In “Field of Dreams,” Kevin Costner’s Iowa farmer, haunted by mysterious whispered intonations of, “If you build it, he will come,” plows under part of his property to construct a baseball field.

In the real world, though, infrastructure is somewhat meaningless without skilled workers. That’s why Illinois is so intent on strengthening its development and education programs, to both boost local economic numbers and help create a trained crew base that will entice productions to commit to the state.

“If you don’t have a workforce you don’t have an industry,” says Ashley Rice, co-managing partner and president of Cinespace. “So it’s all about workforce development, and creating jobs and pipelines for more crew to be available to be hired locally.”

Of course, ambitious plans take a village. So it’s an all-hands-on-deck approach to creating more visible pathways of entrance. In 2019, Illinois Film Office director Peter Hawley persuaded the Illinois General Assembly to set aside $500,000 for a pilot film and TV workforce training program for 2020. The schedule for that grant was set back for two years by COVID, but it proved a success, upskilling approximately 90 students — more than 70% of whom landed paying industry jobs. Rolled over for 2023, it added 125 more students in training this winter and spring, and starting in July there will be an ongoing training program tied to Illinois’ expanded production tax credit through 2032.

Along with government efforts, there are also industry training programs working hand-in-hand with labor organizations.

“Our program, I think, is blossoming,” says Michael Scott Jr., director of industry and community relations at Cinespace Studios, which sponsors a workforce development program called CineCares, pairing young people with below-the-line professionals to help them learn the business from the ground up. Since 2017, more than 70 trainees have gone through the program, and over 50% of those trained in union positions have been invited to join the union.

“Tony Barracca has been a stalwart and champion for this program,” Scott says. “This is something that is really helping to diversify and bring folks from underrepresented communities into this industry.” The growth is everywhere, reflective of a holistic approach to answering the industry’s call for an expanded workforce. According to Barracca, business manager secretary treasurer of IATSE Local 476, union membership has grown from 750 in 2009 to 2,050 in 2022, with 40% of that total now under 34 years of age.

Meanwhile, institutes of higher education offer their own strong industry pathways. Schools including DePaul University and Columbia College Chicago, of course, boast established and highly rated film programs. Second City Film School also has a variety of programs specializing in the development of comedic content and production.

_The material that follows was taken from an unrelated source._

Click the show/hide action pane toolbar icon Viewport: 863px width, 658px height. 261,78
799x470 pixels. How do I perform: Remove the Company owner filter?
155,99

Additionally, Augustana College in northwest Illinois is in the process of establishing an undergraduate film program that will focus on training industry professionals informed on film and TV history, as well as production in multiple forms. “Students will graduate with a robust production portfolio in hand that will represent their own aesthetic and creative vision and skill level as a member of a team,” says Stacy Barton, associate professor and film program director.

Fresh Films summer camp at Augustana College

As for the future, while touting colleges as a great springboard for talent, various community stakeholders are also eyeing peer-to-peer mentorship programs and even a potential film production class curriculum in high schools to further solidify community relationships and the local pipeline to union positions. “The membership is strong and we’re ready for more,” Barracca says.

“Our industry is not a 9-to-5 regular job — we are unique in the hours that we work, the locations, the conditions,” says Cinespace’s Rice. “But at the same time we can offer an incredibly enriching job experience for people.”